Vital tip: If you have tight shoulders, make sure your alignment is precise by pushing down on your forearms to keep your shoulders from creeping up next to your ears, and fire up your core to keep the body from dumping down. Remember to breathe.
Camel Pose (Ustrasana)
Benefits: Improves posture and counteracts the effects of prolonged sitting and doing computer work such as slouching and kyphosis (abnormal curvature of the spine). It also stretches your abdomen, chest, shoulders, front of your hips (hip flexors), and front of your thighs (quadriceps) and strengthens your back muscles, back of your thighs, and buttocks (glutes).
Instructions: Begin kneeling with your thighs perpendicular to the floor and your knees and feet hip-distance apart. Tuck your big toes. Root down from the tops of your feet to your knees and rebound up with your chest. Keeping your chin down and your pelvis over your knees, take your hands to your heels. Continue pressing down with your feet and lower legs in order to lift up with your thoracic spine and chest. Hold for 5–10 breaths not allowing your head to drop back.
Vital tip: For those with tight shoulders and tight hip flexors, bring your hands to your lower back with your fingers facing downward and your elbows pointing back. Gently arch your back into a backbend. Lift your chin slightly, and press your chest forward and up.
Locust Pose with Hands Clasped Behind Variation (Salabhasana)
Benefits: Strengthens the muscles of the spine, buttocks, and backs of the arms and legs, stretches the shoulders, chest, belly, and thighs, improving posture, stimulates abdominal organs, and relieves stress.
Instructions: Lie on your belly with your arms along the sides of your torso, palms up, forehead resting on the floor. Interlace your hands behind your back before you lift up into the pose. Roll your shoulders back and extend your arms straight behind you, keeping your hands clasped. Start to lift your hands off your back up toward the ceiling. Exhale and lift your head, upper torso, arms, and legs away from the floor. You’ll be resting on your lower ribs, belly, and front pelvis. Gaze down being careful not to crunch the back of your neck. Stay for 30 seconds to 1 minute, then release with an exhalation. Take a few breaths and repeat 1 or 2 times more if you like.
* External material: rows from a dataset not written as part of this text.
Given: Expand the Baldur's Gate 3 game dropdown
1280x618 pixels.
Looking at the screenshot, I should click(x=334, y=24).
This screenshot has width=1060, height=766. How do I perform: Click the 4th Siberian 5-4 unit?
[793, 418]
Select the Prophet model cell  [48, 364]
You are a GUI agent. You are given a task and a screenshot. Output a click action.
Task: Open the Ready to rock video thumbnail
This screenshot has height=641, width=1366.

Vital tip: This pose effectively preps for deeper backbends, strengthening the back of the torso, legs, and arms. Males sometimes have difficulty sustaining the lift of the torso and legs in this pose. Begin the pose with your hands resting on the floor, a little bit back from the shoulders, closer to your waist. Inhale and gently push your hands against the floor to help lift the upper torso. If you cant interlace your hands behind your back use yoga strap or towel.
When it comes down to it, both of our experts agreed on one thing: it doesn't matter what type of yoga you do—what matters is what you bring to the mat. Aligning your intentions to openness and awareness is key, as is commitment. Namaste.
Nieves JW, Formica C, Ruffing J, et al. Males have larger skeletal size and bone mass than females, despite comparable body size. Journal of Bone and Mineral Research. 2005;20(3):529-535.